(Data supplied Opens)

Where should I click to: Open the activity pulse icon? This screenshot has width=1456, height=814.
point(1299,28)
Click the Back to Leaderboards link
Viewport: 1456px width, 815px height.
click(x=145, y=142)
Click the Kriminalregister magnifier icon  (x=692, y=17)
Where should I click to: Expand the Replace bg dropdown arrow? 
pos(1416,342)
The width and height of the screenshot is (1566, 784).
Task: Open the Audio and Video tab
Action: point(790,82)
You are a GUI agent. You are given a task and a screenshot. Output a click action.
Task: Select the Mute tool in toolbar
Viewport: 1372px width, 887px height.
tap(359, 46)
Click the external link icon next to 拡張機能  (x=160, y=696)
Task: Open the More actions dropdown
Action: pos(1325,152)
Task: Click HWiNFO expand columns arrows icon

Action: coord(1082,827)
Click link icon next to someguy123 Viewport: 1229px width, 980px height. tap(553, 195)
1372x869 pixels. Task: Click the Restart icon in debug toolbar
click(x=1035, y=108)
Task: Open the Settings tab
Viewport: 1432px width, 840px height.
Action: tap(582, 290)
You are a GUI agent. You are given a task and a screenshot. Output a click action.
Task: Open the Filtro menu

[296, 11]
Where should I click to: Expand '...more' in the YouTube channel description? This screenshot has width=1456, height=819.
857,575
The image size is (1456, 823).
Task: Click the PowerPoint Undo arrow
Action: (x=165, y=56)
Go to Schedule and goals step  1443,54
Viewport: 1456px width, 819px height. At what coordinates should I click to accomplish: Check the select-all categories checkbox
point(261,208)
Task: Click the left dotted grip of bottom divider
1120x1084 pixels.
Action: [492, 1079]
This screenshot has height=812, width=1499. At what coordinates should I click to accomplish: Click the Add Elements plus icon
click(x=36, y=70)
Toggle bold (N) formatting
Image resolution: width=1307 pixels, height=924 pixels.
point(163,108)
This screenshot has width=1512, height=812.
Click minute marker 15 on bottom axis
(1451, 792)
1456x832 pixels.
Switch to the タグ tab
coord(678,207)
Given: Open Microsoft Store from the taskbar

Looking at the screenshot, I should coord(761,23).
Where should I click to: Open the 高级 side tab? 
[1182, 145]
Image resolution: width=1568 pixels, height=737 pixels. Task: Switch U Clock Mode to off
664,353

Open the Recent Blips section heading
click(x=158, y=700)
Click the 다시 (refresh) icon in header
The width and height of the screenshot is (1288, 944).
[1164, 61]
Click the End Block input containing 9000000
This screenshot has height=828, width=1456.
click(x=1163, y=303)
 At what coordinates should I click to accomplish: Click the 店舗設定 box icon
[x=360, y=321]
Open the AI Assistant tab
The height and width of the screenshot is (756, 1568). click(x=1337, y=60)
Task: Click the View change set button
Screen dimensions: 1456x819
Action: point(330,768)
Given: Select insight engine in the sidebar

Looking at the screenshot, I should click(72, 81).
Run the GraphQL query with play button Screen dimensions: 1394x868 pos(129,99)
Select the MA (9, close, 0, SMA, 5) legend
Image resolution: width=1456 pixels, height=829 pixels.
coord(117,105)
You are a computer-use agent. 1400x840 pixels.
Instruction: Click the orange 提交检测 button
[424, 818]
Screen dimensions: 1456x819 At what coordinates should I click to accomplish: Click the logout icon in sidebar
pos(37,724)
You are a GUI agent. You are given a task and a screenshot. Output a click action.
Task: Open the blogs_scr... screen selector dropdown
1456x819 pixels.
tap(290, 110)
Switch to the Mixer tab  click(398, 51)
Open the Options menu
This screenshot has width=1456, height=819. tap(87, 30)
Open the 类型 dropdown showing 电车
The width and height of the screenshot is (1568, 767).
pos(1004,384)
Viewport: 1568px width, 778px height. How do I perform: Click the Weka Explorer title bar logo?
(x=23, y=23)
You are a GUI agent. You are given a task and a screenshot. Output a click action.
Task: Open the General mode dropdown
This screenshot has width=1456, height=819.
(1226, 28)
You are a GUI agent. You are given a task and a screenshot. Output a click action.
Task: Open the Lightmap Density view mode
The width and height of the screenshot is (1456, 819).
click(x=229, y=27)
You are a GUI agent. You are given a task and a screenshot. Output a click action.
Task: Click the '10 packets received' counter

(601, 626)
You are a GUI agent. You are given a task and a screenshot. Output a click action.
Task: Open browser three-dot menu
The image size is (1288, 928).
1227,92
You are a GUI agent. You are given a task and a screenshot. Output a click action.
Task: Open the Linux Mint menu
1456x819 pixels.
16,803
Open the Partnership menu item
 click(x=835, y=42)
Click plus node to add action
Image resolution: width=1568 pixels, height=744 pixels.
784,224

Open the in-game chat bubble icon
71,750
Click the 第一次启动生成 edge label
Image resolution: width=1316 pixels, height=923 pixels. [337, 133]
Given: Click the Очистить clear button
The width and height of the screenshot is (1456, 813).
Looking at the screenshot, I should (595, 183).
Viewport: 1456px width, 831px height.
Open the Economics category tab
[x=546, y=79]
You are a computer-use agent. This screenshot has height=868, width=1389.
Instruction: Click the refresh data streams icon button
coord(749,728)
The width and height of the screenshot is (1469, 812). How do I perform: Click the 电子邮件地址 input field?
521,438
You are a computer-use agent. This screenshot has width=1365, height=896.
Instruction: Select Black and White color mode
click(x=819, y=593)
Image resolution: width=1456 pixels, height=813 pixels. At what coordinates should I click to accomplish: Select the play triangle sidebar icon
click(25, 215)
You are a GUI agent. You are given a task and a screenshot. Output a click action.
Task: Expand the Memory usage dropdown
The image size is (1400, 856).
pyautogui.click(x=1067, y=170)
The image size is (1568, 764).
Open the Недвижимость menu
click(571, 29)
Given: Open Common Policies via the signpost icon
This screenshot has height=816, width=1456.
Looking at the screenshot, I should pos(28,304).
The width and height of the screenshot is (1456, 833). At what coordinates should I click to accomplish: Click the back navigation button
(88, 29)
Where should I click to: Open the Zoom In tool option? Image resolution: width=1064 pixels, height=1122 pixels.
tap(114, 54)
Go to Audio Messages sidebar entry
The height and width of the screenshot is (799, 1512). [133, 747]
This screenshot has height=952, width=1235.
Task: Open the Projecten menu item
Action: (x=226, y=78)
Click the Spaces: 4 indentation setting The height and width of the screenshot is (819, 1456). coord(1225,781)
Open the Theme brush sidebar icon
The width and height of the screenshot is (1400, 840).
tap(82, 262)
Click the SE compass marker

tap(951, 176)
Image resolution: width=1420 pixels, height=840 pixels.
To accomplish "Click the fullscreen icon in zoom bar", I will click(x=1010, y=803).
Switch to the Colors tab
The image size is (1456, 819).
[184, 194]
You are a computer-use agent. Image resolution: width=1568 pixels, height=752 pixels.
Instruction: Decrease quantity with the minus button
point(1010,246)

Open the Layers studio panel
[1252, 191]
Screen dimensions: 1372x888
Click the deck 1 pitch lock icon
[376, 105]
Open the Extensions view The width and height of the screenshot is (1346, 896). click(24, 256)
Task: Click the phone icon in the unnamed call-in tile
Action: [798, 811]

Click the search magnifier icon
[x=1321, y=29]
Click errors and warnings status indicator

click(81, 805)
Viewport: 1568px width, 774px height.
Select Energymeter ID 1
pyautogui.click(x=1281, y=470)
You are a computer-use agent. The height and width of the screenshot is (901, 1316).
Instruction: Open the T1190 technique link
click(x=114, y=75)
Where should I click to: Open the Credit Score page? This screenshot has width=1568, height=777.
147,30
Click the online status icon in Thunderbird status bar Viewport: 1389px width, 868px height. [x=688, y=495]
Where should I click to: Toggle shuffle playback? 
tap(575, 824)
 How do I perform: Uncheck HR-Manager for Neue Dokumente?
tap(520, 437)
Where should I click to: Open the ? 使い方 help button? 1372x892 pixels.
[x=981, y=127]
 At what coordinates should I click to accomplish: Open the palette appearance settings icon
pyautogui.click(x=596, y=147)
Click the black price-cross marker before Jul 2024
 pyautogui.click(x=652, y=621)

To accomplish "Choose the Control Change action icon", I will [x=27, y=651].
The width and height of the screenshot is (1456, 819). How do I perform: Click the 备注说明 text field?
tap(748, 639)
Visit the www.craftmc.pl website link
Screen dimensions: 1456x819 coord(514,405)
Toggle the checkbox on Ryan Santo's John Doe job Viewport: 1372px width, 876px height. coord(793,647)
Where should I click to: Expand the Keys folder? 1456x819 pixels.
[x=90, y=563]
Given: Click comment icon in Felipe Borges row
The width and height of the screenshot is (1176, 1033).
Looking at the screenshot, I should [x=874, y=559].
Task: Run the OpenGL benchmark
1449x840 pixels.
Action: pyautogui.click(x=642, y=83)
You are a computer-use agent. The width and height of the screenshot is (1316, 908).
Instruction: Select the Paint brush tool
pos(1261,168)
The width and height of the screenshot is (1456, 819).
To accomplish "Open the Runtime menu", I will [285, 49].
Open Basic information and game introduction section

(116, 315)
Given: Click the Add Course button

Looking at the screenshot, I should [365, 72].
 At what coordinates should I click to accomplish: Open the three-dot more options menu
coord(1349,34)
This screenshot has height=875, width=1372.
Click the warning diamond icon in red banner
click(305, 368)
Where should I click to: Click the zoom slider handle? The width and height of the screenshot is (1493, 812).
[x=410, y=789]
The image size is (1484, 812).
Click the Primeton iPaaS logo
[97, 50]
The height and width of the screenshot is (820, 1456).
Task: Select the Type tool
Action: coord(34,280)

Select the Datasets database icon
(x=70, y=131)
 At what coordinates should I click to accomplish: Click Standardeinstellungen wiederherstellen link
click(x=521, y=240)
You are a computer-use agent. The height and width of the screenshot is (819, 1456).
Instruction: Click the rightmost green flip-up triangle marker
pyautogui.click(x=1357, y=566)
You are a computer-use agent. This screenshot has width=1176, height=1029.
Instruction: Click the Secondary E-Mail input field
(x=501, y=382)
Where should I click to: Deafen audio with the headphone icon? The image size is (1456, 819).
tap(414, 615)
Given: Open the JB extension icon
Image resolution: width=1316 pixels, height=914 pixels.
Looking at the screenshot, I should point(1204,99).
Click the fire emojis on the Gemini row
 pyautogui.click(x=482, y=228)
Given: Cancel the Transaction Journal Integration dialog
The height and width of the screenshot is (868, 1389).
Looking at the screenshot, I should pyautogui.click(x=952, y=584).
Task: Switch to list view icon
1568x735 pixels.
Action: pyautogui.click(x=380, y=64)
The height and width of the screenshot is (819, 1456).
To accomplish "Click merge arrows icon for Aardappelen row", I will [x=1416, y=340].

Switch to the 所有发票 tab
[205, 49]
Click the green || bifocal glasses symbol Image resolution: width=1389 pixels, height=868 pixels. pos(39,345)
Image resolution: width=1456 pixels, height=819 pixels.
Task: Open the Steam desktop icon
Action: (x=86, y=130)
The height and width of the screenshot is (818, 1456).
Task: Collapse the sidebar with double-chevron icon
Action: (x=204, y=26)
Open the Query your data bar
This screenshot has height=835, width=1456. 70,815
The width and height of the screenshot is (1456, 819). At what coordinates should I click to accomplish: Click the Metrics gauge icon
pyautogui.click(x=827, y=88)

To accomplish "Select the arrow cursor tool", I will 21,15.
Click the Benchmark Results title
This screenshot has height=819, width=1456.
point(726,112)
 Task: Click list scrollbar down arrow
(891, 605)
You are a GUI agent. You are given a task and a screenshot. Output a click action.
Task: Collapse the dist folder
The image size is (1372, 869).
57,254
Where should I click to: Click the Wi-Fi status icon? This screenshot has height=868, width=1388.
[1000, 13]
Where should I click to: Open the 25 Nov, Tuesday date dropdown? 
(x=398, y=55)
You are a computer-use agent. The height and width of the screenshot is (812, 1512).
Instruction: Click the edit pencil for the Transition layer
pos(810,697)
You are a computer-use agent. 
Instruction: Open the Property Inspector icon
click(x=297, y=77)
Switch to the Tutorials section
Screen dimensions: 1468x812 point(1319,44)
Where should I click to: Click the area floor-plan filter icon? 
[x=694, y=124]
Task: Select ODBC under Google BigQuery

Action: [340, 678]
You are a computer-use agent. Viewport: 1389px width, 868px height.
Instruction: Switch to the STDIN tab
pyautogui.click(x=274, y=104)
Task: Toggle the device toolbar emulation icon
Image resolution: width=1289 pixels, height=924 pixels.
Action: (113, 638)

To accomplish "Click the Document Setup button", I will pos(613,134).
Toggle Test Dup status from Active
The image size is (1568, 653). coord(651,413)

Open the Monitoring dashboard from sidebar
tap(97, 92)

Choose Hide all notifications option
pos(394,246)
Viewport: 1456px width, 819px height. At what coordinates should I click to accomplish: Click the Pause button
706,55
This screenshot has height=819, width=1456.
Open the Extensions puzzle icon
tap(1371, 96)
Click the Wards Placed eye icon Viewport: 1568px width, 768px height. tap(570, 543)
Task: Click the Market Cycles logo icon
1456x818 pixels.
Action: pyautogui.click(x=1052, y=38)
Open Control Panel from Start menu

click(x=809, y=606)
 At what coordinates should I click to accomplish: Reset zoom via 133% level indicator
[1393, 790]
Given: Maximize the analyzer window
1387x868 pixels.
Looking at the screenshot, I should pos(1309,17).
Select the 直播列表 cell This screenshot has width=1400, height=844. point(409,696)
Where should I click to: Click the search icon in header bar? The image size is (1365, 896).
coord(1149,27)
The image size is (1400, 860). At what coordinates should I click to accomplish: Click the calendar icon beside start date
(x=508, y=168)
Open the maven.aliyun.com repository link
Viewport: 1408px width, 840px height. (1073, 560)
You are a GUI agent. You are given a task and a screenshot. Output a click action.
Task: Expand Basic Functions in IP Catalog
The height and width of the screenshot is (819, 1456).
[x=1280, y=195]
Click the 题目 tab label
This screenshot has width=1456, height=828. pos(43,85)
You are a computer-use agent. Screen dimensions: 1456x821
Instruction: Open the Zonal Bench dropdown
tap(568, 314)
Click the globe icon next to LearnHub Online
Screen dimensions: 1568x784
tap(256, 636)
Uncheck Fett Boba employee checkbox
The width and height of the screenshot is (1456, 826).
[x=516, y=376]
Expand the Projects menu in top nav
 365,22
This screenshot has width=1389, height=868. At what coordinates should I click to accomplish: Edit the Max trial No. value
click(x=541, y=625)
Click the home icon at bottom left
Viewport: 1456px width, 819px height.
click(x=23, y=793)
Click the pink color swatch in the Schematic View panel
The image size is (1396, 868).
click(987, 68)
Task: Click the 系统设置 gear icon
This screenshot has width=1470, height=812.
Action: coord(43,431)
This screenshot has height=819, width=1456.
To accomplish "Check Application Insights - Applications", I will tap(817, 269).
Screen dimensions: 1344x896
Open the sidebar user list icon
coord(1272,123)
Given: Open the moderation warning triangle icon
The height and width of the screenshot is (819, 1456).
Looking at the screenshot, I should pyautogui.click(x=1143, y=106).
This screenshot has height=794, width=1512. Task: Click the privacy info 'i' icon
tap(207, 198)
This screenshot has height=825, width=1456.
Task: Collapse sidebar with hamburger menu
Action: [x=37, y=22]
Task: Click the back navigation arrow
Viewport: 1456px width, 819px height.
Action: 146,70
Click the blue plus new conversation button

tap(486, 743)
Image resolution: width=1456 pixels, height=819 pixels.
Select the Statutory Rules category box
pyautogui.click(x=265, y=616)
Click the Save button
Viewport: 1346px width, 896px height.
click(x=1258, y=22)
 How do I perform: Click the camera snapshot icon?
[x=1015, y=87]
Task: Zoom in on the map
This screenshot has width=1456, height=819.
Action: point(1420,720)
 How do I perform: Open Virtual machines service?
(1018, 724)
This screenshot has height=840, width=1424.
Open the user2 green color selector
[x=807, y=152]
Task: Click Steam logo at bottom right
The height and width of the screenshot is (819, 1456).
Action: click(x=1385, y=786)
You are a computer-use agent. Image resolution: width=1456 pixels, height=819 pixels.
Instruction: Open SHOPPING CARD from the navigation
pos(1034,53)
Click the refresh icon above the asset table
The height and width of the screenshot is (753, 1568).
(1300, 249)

(Data supplied Closes)

Task requirements -> All lines from the opening of the records through the line where "Click the Kriminalregister" occurs are to be output verbatim. No other line belongs in the answer.

Written reply ->
Where should I click to: Open the activity pulse icon? This screenshot has width=1456, height=814.
point(1299,28)
Click the Back to Leaderboards link
Viewport: 1456px width, 815px height.
click(x=145, y=142)
Click the Kriminalregister magnifier icon  (x=692, y=17)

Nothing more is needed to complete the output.